--- Begin Material supplied ---

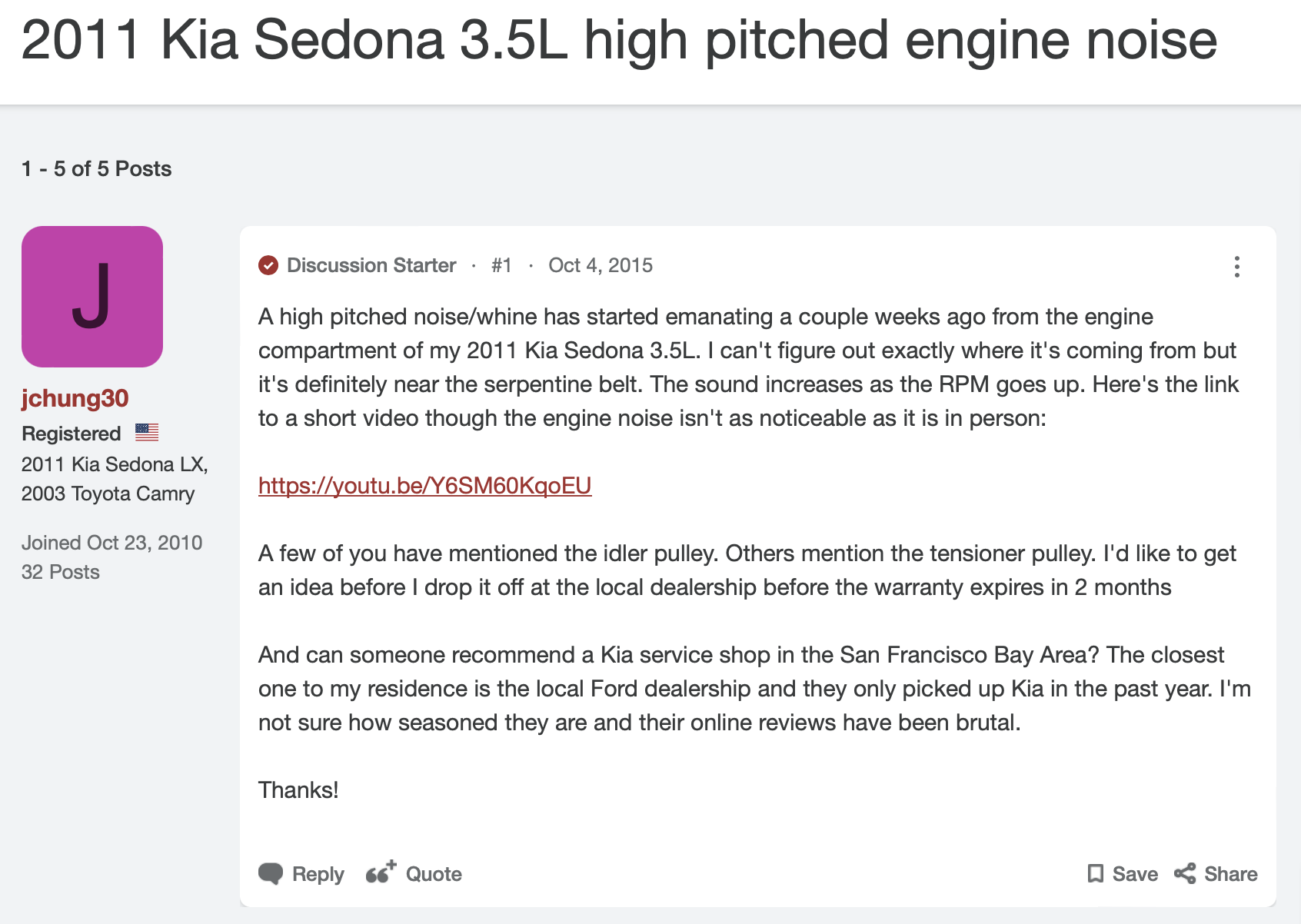Click the Quote button label
The height and width of the screenshot is (924, 1301).
434,875
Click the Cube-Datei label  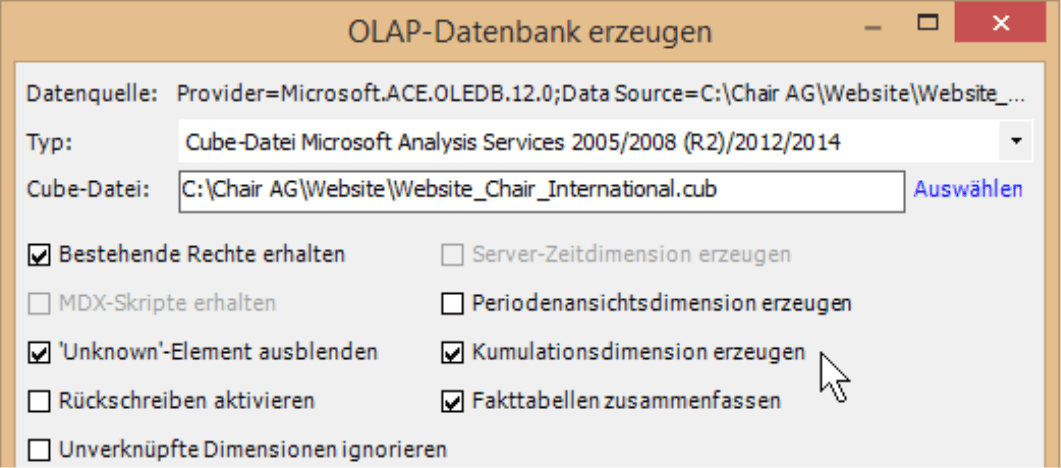click(x=87, y=189)
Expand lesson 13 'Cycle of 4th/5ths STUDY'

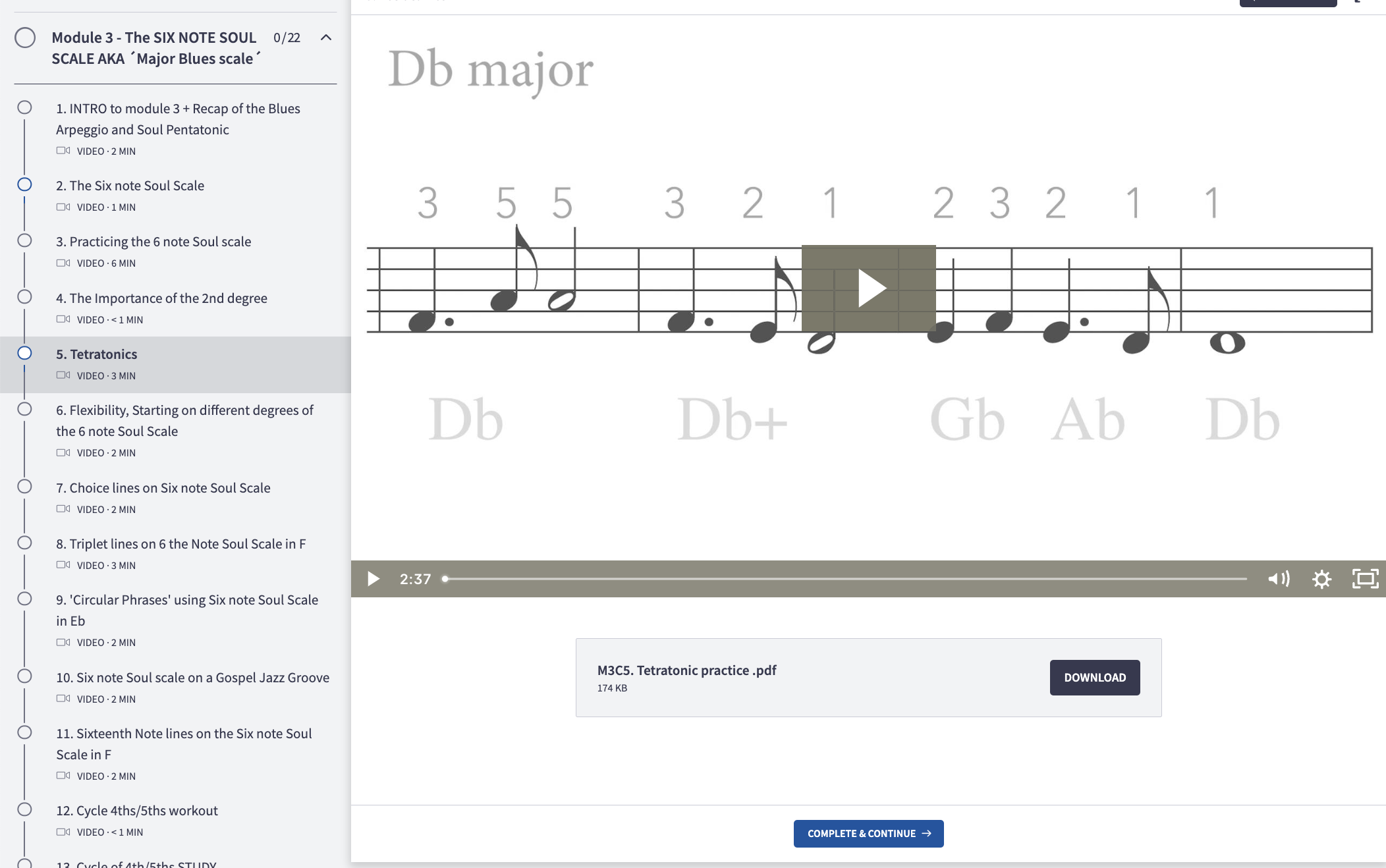click(x=135, y=863)
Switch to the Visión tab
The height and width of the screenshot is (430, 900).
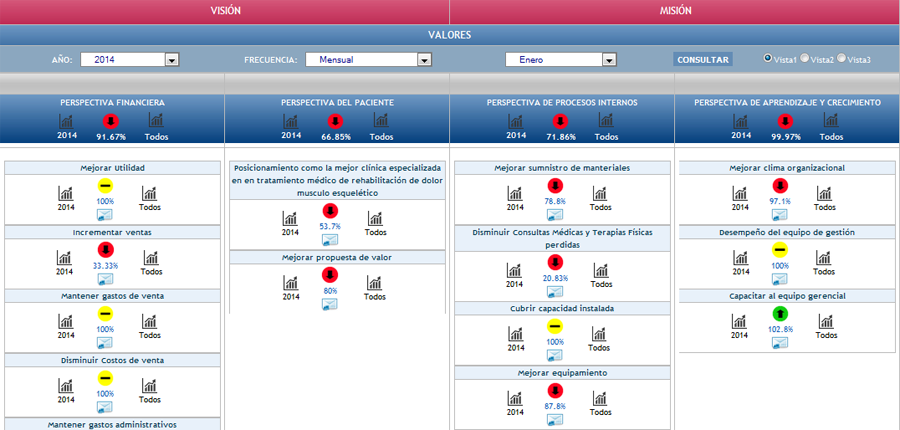click(225, 11)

--- End Material supplied ---

Rewrite the records starting at the line containing "Switch to the Visión tab" and ending at the last line of the records, changing "tab" to "panel" and keeping everything else the same. Leave the pictures out of your answer.

Reply:
Switch to the Visión panel
The height and width of the screenshot is (430, 900).
click(225, 11)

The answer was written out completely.